Sickle cell vaso-occlusion causes activation of iNKT cells that is decreased by the adenosine A2A receptor agonist regadenoson

Adenosine A(2A) receptor (A(2A)R) agonists reduce invariant natural killer T (iNKT) cell activation and decrease inflammation in sickle cell disease (SCD) mice. We conducted a phase 1 trial of the A(2A)R agonist regadenoson in adults with SCD. The target dose was 1.44 mu g/kg/h. iNKT cell activation was evaluated using antibodies targeting the p65 subunit of nuclear factor-kappa B (phospho-NF-kappa B p65), interferon-gamma (IFN-gamma), and A(2A)R. Regadenoson was administered to 27 adults with SCD. We examined 21 patients at steady state and 6 during painful vaso-occlusive crises (pVOC). iNKT cell activation was also measured in 14 African-American controls. During pVOC, the fraction of iNKT cells demonstrating increased phospho-NF-kappa B p65 and A(2A)R expression was significantly higher compared with controls (P < .01) and steady-state patients (P < .05).

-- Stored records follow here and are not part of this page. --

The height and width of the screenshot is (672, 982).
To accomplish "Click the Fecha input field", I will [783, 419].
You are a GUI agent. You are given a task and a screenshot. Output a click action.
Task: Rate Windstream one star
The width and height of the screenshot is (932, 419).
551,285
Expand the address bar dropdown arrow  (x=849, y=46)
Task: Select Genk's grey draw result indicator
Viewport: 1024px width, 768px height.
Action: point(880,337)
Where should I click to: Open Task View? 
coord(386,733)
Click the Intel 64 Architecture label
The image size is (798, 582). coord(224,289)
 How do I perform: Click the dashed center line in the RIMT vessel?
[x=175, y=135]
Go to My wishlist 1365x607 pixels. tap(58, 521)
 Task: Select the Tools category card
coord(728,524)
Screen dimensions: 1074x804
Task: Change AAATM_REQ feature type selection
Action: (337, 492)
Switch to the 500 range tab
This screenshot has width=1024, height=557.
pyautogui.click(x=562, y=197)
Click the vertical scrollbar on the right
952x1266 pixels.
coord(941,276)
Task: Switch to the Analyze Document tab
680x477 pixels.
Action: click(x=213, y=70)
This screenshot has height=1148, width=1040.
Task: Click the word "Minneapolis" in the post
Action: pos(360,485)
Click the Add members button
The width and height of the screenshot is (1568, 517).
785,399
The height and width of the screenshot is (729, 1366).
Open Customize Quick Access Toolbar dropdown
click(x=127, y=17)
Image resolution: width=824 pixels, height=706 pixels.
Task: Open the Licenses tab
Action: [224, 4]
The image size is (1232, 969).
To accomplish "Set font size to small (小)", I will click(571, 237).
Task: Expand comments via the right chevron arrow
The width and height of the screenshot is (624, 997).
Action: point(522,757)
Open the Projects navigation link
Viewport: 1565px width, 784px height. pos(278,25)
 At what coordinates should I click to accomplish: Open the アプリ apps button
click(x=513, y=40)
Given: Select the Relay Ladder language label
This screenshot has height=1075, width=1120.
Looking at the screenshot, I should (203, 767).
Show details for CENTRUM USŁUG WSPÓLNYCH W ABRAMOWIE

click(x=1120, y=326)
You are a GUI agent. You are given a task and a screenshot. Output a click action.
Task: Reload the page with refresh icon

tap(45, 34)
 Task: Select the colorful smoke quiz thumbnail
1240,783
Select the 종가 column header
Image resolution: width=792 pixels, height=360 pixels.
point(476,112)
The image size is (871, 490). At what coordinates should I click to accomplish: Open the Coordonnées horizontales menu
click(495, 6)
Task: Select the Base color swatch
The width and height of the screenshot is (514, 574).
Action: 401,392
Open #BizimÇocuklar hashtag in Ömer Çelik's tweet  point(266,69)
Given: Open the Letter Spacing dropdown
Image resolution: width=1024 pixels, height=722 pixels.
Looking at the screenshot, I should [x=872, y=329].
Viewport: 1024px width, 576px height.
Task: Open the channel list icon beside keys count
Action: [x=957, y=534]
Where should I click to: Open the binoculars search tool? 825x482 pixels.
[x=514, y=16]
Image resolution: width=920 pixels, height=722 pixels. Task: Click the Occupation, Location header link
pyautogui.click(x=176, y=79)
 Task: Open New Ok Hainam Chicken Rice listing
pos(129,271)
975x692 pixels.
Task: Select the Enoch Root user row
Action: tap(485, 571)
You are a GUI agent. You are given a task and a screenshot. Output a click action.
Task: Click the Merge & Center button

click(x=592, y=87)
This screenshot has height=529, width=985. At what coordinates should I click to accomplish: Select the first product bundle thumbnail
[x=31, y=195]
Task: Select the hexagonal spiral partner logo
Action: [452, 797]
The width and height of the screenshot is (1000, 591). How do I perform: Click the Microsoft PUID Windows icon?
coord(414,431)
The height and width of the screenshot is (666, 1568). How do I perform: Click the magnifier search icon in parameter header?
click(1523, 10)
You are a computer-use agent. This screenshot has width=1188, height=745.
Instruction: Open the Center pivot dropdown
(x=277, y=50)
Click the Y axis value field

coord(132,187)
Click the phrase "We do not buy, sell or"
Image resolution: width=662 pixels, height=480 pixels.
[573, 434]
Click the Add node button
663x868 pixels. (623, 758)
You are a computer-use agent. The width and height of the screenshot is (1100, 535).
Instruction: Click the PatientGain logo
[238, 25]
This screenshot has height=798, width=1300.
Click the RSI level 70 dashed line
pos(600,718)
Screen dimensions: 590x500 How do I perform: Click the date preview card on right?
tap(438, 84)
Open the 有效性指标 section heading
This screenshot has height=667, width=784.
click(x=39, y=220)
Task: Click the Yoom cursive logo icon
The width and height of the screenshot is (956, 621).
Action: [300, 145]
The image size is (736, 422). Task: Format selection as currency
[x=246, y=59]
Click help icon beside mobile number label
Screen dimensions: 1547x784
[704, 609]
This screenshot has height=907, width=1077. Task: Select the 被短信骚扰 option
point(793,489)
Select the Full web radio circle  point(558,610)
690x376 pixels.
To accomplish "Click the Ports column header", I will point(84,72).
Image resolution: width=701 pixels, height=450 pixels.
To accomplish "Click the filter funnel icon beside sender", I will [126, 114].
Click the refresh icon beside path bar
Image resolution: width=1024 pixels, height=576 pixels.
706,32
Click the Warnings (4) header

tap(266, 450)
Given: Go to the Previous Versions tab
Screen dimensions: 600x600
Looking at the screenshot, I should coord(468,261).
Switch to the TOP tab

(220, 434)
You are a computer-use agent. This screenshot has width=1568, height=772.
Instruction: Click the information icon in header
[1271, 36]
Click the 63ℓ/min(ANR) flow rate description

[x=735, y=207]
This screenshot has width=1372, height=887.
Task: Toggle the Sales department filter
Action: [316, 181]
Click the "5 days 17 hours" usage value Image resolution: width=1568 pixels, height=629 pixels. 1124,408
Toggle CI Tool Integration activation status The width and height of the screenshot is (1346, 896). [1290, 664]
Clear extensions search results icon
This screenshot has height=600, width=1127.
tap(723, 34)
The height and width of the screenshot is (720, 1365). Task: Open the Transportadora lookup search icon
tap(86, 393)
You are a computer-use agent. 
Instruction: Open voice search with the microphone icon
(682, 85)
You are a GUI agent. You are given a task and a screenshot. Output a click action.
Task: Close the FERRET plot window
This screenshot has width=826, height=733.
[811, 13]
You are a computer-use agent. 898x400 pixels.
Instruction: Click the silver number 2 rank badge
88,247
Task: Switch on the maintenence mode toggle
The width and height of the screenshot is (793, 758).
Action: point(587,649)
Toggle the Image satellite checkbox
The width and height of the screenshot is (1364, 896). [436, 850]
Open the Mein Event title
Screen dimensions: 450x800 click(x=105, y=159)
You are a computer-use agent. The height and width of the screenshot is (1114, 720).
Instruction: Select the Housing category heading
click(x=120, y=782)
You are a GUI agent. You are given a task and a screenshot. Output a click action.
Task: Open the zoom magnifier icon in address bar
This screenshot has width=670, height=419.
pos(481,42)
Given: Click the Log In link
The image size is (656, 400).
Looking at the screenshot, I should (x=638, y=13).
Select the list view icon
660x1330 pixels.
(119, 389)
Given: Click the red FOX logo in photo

IFN-gamma expression was also significantly higher compared with controls (P = .02). After a 24-hour infusion of regadenoson during pVOC, phospho-NF-kappa B p65 activation in iNKT cells decreased compared to baseline by a median of 48% (P = .03) to levels similar to controls and steady-state SCD. No toxicities were identified. Infusional regadenoson administered to adults with SCD at 1.44 mu g/kg/h during pVOC decreases activation of iNKT cells without toxicity. This trial was registered at www.clinicaltrials.gov as #NCT01085201.